In the male-dominated field of physical labour, treeplanting companies in Canada are beginning to offer greater gender parity. Some treeplanting camps will hire women for up to half of their workforce, and Silviculture Canada estimates that 30 per cent of tree planters in Canada are female.

Tree planting is a response to public concerns regarding the environmentally devastating number of trees being clearcut all over Canada by logging companies.

Reforestation companies hire individual tree planters as independent contractors. Tree planters are paid by the amount of trees planted — last year, I earned between $0.11 to $0.17 per tree. There are many companies throughout Canada specializing in different types of planting, mostly concentrated in British Columbia.

In my first season as a planter, knowing that there was room for women in this industry gave me some hope. I began in May, 2017, while struggling with mental illness — which had put me in a very dark place.
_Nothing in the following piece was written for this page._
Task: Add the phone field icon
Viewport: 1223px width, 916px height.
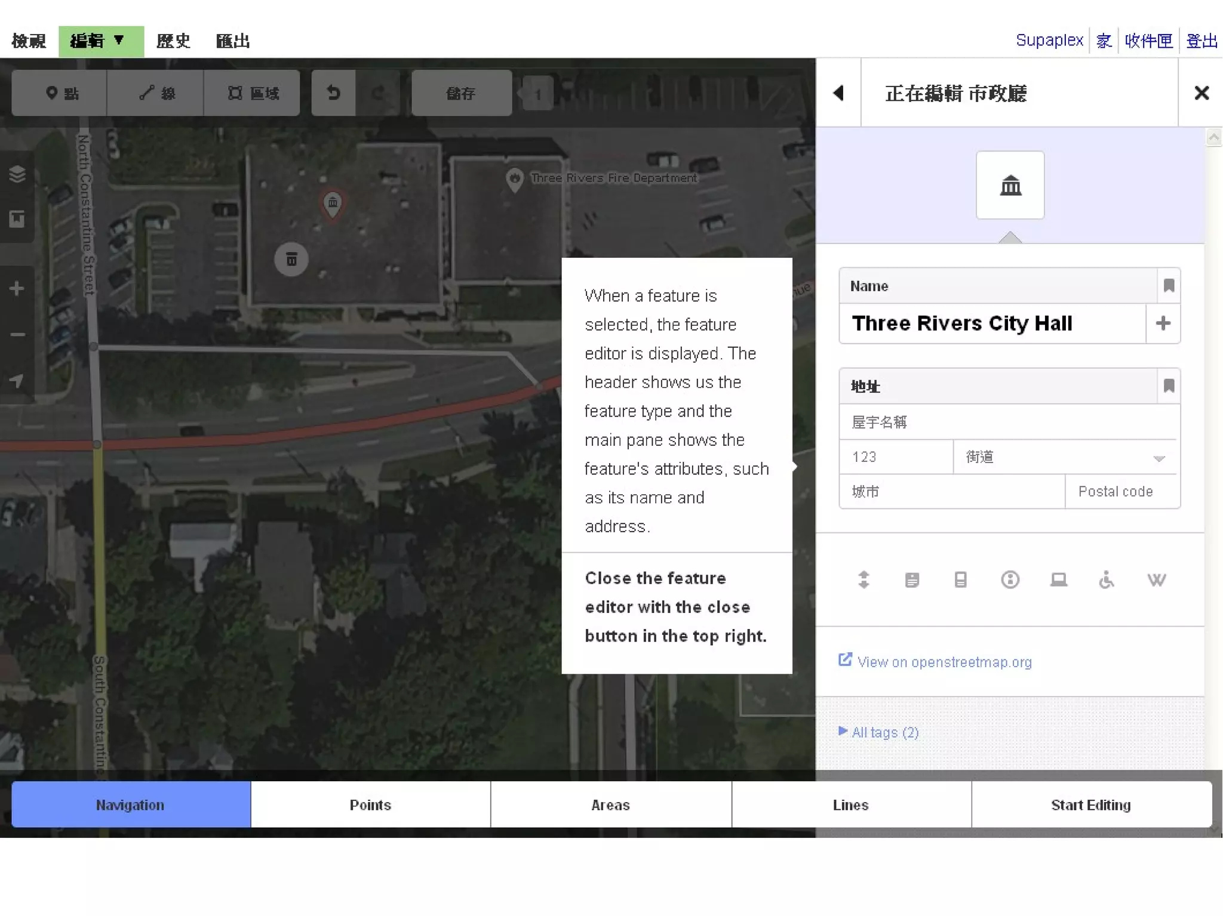Action: click(x=960, y=579)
In the weeks leading up to my departure from civilization, countless strangers, acquaintances, family and friends — all people who had never planted themselves — would say to me, “You know that’s really hard, right?”

Though they didn’t call me weak outright, I took the hint.
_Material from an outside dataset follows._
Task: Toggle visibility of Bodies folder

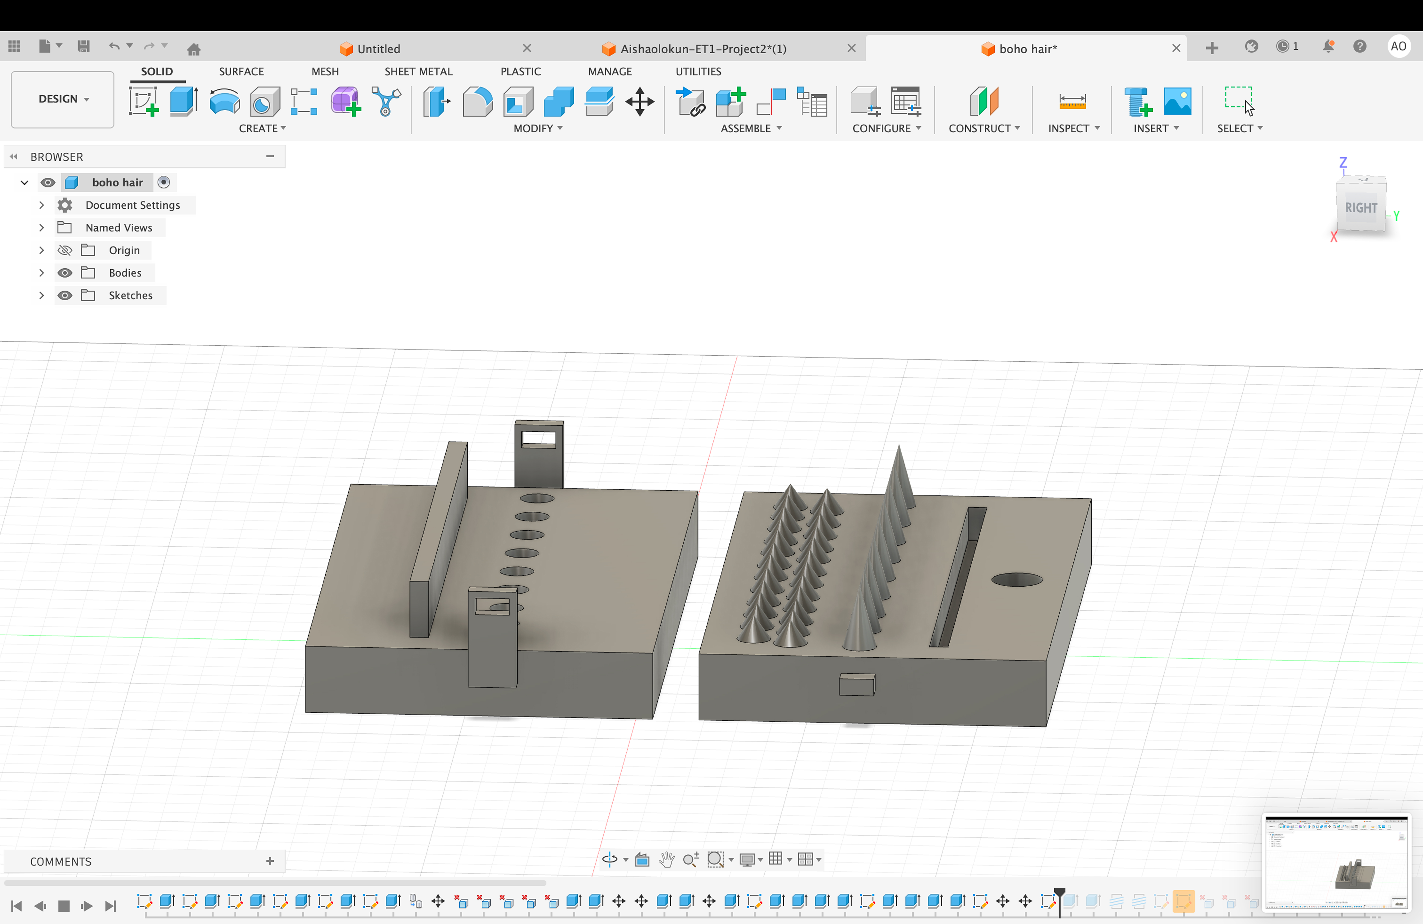Action: point(65,273)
I’m small. I was one of the shortest people in our camp at 5-4. I’m athletic, but at the time, I was a bit out of shape. I had never done physical labour, and I doubted myself more than anyone else. I wasn’t sure I could do it, but in the end, I killed it.

Knowing that so many people had doubted my ability made it feel so much more rewarding to finish the twoand- a-half-month season with flying colours. Days where I made $300 by planting over 3,000 trees were a nice big “fuck you and respect me” to all of them. I left my first season as a tree planter feeling stronger, healthier and more confident.

One of the things that got me through the season was being surrounded by many badass women. Some were students, working to finance their studies, and some were full-time planters.

Often, women actually rival men in tree-planting skill. My size and strength weren’t as relevant to the work as I’d expected. There is no ideal body type for a planter, because there are many different styles of planting. It’s an individualized skill, and each planter has their own technique.

Endurance is more important than strength in tree planting, as you are doing a repetitive activity non-stop. According to John Betts, the executive director of the Western Silvicultural Contractors’ Association, this is why women can be so successful — they are more likely to have high endurance.

Alani Caruso, about to begin her ninth season this March, plants for six months of the year. Caruso has experienced first-hand the nuances that come with existing as a woman in a male-dominated space like tree-planting camps. One specific nuance is the gender-based prejudice held by some of her foremen and co-workers.

“I have experienced certain attitudes or reactions, because I haven’t always been considered, perhaps, worthy or skilled or ‘tough’ enough for this job based on assumptions of my person as a woman. I don’t want to be treated differe

ntly based on false gender constructs,” Caruso said.

Women can also face sexual harassment from other planters living in the same camp. However, gender-based inequity and violence are not prevalent in all tree-planting companies.

At Northern Reforestation, four of the five foremen I worked under were women. There is also an anti-harassment committee with elected women whom we could talk to about concerns. Additionally, in one of our camp meetings, consent was discussed and explained — especially in relation to alcohol.

There are huge strides being made in the industry, and hopefully, we will begin to see more of this gender parity in other companies and throughout the field of physical labour as a whole.